* [Dataset records]
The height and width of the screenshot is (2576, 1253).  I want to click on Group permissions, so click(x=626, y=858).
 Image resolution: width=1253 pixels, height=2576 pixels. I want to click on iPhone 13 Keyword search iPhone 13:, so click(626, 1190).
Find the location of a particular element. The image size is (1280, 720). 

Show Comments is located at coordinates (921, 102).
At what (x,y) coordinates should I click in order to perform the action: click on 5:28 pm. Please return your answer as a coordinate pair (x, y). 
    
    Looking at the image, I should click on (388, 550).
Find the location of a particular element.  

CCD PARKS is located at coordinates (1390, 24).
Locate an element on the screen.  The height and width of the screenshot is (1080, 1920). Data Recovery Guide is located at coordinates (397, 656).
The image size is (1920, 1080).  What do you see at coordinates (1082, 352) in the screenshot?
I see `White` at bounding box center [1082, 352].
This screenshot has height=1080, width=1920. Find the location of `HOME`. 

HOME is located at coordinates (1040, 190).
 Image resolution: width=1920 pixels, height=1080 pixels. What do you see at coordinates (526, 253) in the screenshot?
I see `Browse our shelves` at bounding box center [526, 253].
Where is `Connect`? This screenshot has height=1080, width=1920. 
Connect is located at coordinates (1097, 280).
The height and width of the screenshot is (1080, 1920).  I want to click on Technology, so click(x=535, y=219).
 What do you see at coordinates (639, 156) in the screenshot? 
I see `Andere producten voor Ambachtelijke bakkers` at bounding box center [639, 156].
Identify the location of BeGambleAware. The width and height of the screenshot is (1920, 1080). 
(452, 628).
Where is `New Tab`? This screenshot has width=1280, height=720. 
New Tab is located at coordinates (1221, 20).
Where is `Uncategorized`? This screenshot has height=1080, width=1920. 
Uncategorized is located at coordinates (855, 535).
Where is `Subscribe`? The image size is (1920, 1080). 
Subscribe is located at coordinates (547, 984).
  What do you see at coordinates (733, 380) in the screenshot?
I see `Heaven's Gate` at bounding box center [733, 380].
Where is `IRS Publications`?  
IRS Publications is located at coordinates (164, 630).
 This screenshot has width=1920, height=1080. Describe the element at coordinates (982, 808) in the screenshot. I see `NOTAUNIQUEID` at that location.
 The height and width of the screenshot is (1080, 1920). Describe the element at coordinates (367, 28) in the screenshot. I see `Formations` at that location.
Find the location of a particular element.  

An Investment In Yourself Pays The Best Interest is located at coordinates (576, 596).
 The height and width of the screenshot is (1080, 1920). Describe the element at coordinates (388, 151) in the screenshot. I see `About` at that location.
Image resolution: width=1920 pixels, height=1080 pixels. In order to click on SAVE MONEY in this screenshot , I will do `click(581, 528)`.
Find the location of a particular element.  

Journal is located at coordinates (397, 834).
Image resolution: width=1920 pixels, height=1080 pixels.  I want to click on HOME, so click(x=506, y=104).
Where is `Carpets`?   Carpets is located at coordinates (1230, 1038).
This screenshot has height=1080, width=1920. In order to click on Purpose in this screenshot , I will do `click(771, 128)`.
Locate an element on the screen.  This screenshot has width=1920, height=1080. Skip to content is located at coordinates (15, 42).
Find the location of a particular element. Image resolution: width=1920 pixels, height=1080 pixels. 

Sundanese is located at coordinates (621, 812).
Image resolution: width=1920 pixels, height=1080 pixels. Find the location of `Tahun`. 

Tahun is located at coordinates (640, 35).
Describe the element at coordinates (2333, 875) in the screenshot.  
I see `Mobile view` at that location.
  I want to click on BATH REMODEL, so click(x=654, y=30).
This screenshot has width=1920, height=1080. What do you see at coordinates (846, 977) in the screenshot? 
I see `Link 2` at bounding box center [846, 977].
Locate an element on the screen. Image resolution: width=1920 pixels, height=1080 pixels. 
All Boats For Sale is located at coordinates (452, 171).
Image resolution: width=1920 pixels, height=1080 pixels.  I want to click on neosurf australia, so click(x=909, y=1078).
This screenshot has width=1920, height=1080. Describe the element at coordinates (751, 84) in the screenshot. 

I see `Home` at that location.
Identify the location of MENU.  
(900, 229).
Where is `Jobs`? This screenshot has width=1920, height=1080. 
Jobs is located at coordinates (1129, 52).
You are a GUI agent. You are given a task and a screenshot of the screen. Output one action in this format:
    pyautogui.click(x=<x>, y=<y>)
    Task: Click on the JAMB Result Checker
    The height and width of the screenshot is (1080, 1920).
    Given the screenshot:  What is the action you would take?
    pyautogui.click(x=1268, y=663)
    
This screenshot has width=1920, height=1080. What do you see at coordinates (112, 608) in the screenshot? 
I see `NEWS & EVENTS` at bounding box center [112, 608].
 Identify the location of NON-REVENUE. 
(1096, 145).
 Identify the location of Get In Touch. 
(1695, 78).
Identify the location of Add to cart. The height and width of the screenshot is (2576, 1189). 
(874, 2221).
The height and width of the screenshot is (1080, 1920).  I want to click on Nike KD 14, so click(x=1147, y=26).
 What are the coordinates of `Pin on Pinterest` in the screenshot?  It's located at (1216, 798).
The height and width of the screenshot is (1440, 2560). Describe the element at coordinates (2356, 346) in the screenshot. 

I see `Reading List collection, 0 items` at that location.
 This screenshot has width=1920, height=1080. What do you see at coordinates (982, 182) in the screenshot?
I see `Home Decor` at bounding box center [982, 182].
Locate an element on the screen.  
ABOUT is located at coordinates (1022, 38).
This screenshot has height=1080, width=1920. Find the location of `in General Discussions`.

* [Your task] Identify every line in the records that contains the word "resolution" and copy each one out in full.

* [Problem solution]
 Image resolution: width=1253 pixels, height=2576 pixels. I want to click on iPhone 13 Keyword search iPhone 13:, so click(626, 1190).
 Image resolution: width=1920 pixels, height=1080 pixels. What do you see at coordinates (526, 253) in the screenshot?
Image resolution: width=1920 pixels, height=1080 pixels. In order to click on SAVE MONEY in this screenshot , I will do `click(581, 528)`.
Image resolution: width=1920 pixels, height=1080 pixels.  I want to click on HOME, so click(x=506, y=104).
Find the location of a particular element. Image resolution: width=1920 pixels, height=1080 pixels. 
Image resolution: width=1920 pixels, height=1080 pixels. Find the location of `Tahun`. 
Locate an element on the screen. Image resolution: width=1920 pixels, height=1080 pixels. 
Image resolution: width=1920 pixels, height=1080 pixels.  I want to click on neosurf australia, so click(x=909, y=1078).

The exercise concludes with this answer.